Со спины раздался знакомый до дрожи голос. Когда и почему я решила, что мне всё равно, что забыла и научилась жить без него?..

— Почему ко мне со строительством не обратилась?

— А мы разве общаемся после развода?

— Мы не враги, Мира. Тебе отлично известно, что я всегда помогал детским приютам, — он продолжал стоять за мной. Скорей всего он сам не отдавал отчёт как влиял на меня. Одно его близкое присутствие и дыхание на моей шее за короткий срок всколыхнули былые раны, страхи, чувства и желания.

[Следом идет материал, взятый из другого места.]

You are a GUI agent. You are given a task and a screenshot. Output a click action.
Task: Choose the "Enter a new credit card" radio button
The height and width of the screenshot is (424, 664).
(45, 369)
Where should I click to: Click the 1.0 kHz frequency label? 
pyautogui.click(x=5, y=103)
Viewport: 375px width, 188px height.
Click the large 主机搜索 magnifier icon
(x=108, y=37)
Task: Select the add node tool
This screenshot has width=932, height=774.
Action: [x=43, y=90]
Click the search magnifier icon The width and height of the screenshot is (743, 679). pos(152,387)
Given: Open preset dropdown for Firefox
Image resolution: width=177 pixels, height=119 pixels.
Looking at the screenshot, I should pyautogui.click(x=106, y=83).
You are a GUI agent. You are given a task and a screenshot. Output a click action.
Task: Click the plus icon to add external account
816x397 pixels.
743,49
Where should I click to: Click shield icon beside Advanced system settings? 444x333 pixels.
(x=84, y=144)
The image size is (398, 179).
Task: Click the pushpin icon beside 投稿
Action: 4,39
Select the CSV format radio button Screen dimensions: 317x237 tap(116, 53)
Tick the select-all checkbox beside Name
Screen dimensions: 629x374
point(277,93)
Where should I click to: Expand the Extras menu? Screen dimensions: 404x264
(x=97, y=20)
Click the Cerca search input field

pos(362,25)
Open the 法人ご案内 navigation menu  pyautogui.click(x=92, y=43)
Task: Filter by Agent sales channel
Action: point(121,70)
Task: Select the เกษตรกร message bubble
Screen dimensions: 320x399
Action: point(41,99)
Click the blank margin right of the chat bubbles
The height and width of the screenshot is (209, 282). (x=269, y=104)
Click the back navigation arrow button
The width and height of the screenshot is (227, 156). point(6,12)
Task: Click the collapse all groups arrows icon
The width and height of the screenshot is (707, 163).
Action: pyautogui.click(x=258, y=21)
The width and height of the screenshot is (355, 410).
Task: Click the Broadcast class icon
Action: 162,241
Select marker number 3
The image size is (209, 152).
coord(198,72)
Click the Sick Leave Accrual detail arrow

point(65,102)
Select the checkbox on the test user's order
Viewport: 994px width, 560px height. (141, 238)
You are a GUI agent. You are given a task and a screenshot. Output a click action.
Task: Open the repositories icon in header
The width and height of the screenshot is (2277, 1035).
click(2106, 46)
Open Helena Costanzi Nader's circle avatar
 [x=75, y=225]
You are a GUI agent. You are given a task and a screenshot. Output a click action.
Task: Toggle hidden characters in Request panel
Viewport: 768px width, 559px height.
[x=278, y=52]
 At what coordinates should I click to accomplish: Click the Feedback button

— Знаю. Просто учитывая возникшие сложности и причины расставания, мне не хотелось усложнять ещё больше.

— Что усложнять? Ты захотела уйти, я тебя отпустил. В чём тут сложность? Смотрю, ты нашла себе новых любовников. С ними тебе не сложно? — Подольский сжал мою руку выше локтя, и даже через ткань пиджака чувствовался каждый его палец.

— Мне больно, отпусти. И, пожалуйста, давай без скандалов. Сегодня важный для меня день, не порть его, прошу.

— Разговор со мной — для тебя сплошные сложности. Так я тебе и жизнь порчу? — раздалось недовольным шипением возле уха.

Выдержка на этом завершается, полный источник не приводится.